*Supplied data*.

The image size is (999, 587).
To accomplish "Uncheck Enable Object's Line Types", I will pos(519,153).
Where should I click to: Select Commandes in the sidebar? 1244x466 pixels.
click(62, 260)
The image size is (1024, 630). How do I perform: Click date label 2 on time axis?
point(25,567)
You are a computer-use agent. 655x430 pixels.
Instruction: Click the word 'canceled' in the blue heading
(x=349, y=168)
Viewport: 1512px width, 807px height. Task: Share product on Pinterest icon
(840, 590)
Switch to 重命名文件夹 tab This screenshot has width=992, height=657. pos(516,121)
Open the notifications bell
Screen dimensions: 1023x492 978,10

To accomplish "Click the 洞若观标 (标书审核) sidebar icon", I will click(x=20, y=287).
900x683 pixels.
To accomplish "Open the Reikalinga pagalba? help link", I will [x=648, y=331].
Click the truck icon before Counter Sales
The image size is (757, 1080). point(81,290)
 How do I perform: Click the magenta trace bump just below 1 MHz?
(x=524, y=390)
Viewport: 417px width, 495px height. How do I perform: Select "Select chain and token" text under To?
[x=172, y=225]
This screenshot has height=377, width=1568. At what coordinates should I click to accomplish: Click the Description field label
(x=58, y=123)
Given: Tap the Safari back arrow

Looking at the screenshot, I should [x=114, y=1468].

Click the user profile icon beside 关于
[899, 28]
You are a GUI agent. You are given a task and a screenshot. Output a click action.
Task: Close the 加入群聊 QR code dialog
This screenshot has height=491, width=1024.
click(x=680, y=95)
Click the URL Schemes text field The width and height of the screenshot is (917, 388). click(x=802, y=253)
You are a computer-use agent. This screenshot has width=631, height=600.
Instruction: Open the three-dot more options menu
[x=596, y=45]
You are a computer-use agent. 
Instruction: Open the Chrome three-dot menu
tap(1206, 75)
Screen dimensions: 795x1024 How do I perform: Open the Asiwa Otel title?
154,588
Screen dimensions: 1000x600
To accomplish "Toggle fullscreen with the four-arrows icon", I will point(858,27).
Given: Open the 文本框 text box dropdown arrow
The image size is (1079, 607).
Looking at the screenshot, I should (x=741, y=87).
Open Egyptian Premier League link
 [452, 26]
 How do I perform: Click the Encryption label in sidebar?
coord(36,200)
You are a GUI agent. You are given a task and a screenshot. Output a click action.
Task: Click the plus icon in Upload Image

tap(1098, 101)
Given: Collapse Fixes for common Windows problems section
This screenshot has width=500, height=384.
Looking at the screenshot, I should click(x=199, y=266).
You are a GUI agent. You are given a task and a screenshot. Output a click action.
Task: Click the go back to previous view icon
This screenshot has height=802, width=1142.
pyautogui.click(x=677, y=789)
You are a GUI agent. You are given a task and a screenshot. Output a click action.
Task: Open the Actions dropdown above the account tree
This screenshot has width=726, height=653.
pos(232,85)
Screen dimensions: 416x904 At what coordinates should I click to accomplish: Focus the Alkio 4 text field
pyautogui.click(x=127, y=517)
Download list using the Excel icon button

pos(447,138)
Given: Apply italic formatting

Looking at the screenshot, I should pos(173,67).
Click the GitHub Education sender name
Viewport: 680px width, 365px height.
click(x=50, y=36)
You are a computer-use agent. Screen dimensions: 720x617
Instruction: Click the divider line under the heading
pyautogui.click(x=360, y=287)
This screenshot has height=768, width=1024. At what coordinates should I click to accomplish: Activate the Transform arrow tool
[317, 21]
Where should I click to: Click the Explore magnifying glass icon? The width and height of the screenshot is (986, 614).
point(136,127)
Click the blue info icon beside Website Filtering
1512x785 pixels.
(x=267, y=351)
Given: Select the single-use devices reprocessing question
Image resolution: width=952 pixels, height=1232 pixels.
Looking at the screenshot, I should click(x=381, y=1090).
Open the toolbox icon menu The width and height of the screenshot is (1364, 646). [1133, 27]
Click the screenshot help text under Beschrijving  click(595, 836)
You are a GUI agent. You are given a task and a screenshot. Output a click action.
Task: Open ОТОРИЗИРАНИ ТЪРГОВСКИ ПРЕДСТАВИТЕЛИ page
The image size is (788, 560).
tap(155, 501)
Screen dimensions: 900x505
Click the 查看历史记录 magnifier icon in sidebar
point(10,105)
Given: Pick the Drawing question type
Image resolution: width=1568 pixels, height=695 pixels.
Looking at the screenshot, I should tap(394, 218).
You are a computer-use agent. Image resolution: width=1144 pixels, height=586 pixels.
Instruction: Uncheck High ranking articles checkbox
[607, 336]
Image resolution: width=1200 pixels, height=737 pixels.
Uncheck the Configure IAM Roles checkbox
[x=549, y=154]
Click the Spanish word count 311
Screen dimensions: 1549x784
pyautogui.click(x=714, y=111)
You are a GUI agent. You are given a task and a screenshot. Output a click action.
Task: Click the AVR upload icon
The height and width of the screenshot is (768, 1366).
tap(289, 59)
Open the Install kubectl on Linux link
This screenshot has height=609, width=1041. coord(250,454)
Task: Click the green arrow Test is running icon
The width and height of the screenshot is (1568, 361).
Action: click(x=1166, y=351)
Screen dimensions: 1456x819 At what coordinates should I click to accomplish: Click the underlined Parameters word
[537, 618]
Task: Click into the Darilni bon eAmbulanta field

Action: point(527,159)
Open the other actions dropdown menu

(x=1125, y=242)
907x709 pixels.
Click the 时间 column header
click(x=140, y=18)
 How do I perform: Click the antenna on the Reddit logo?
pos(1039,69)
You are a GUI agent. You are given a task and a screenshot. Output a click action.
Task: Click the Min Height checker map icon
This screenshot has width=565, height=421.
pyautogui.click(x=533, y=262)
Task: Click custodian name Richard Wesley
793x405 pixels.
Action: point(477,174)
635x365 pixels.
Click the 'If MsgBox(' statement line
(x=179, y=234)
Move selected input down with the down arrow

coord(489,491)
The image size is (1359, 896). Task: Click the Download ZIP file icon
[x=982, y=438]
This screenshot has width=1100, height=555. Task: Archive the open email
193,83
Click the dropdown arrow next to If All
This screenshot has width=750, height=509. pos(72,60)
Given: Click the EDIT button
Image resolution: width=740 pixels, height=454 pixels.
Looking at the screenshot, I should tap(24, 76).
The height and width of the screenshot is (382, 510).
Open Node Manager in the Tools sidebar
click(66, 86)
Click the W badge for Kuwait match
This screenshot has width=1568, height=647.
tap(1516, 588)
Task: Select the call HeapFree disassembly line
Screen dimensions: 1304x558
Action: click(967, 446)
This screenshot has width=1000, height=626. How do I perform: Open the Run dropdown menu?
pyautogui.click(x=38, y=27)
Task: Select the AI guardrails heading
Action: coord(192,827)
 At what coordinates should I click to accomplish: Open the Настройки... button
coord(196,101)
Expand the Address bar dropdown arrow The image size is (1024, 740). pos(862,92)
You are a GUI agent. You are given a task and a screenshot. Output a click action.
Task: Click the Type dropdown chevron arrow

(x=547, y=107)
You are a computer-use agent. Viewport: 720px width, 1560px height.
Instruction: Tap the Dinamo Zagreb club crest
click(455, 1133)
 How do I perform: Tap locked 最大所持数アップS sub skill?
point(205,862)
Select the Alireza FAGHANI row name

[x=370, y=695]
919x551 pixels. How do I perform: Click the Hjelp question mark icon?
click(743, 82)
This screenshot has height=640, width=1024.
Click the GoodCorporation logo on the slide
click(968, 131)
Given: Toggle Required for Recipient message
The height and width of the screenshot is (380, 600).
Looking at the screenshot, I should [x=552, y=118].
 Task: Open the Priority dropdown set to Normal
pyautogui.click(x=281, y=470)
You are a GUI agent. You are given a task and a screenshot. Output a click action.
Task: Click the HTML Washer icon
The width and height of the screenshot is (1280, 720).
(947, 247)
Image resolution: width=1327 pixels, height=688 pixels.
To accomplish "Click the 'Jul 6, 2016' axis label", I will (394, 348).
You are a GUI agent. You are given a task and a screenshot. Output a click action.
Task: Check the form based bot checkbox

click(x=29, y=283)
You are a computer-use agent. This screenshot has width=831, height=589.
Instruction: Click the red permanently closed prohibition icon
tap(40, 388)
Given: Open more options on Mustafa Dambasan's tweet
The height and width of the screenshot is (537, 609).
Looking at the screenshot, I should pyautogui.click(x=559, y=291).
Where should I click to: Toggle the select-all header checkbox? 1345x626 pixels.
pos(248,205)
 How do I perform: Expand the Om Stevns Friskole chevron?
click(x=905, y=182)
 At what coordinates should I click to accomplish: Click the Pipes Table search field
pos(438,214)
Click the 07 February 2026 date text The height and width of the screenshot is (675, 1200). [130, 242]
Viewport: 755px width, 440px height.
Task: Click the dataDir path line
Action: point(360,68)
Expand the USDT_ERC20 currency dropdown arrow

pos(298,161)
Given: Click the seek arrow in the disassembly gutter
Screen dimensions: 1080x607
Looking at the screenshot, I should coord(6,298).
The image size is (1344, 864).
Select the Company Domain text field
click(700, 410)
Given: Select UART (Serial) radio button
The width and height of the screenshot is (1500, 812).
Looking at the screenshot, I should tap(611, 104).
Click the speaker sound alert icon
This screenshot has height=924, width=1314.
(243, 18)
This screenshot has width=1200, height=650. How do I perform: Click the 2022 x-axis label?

*Work item*.
Within the listing above, locate the line containing "Click the GoodCorporation logo on the slide" and the line containing "Image resolution: width=1327". Reproduce those two lines and all lines between them exactly, with nothing added.

*Solution to the exercise*.
Click the GoodCorporation logo on the slide
click(968, 131)
Given: Toggle Required for Recipient message
The height and width of the screenshot is (380, 600).
Looking at the screenshot, I should [x=552, y=118].
 Task: Open the Priority dropdown set to Normal
pyautogui.click(x=281, y=470)
You are a GUI agent. You are given a task and a screenshot. Output a click action.
Task: Click the HTML Washer icon
The width and height of the screenshot is (1280, 720).
(947, 247)
Image resolution: width=1327 pixels, height=688 pixels.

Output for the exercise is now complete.